During a 16-year NFL career, Robinson found himself in some losing locker rooms. Players can sense a coach under duress, he said, because they yell louder or criticize more or withdraw. Robinson compared the feel in the building to sitting at dinner with your dad when he’s on edge, and he and his teammates had an expression for coaches who lost their cool: “Pressure busts a pipe.”

Yet Rivera seemed unfazed. He showed up to the studio each week with a dry wit Robinson described as less Eddie Murphy, more Jerry Seinfeld. He traded good-natured barbs with Mick Mixon, Robinson’s co-host who liked to suggest plays, and the levity prevented the show from becoming awkward, which can happen even on team-run programs. Last year, then-Washington coach Jay Gruden grew increasingly uncomfortable during a weekly segment called the “Hot Seat Challenge.”

“You would’ve never known he was under pressure,” Robinson said of Rivera. “His whole posture, the way he looks at you, the way he acts … he was so even-keeled, even when I saw him at practice.”
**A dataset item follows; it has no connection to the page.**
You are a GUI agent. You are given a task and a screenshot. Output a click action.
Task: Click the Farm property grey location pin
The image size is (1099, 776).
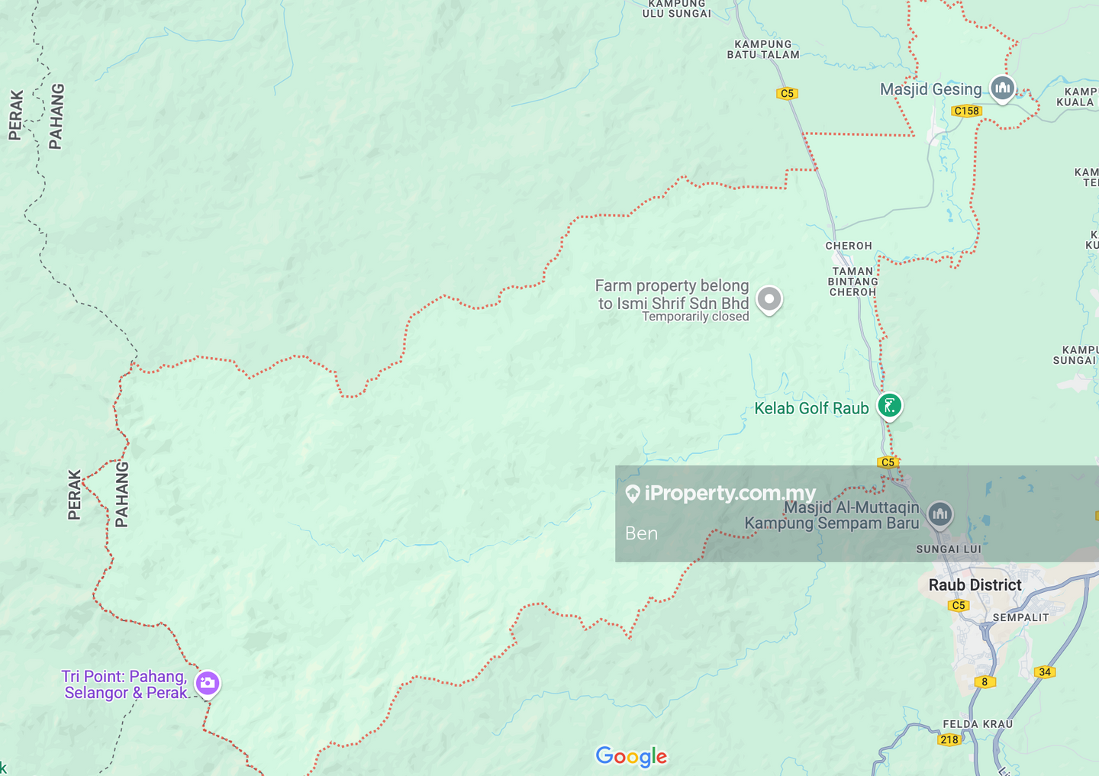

By all accounts, Rivera’s calm is one of the major through-lines between that season and this one. In 2014, Carolina overcame two months of listless play to finish 7-8-1, making it the second team to win a division with a losing record (joining the 7-9 Seattle Seahawks in 2010). Rivera could oversee the accomplishment again, if his Washington Football Team, at 5-7, edges the New York Giants with a final, four-game push that begins Sunday in Arizona against the San Francisco 49ers.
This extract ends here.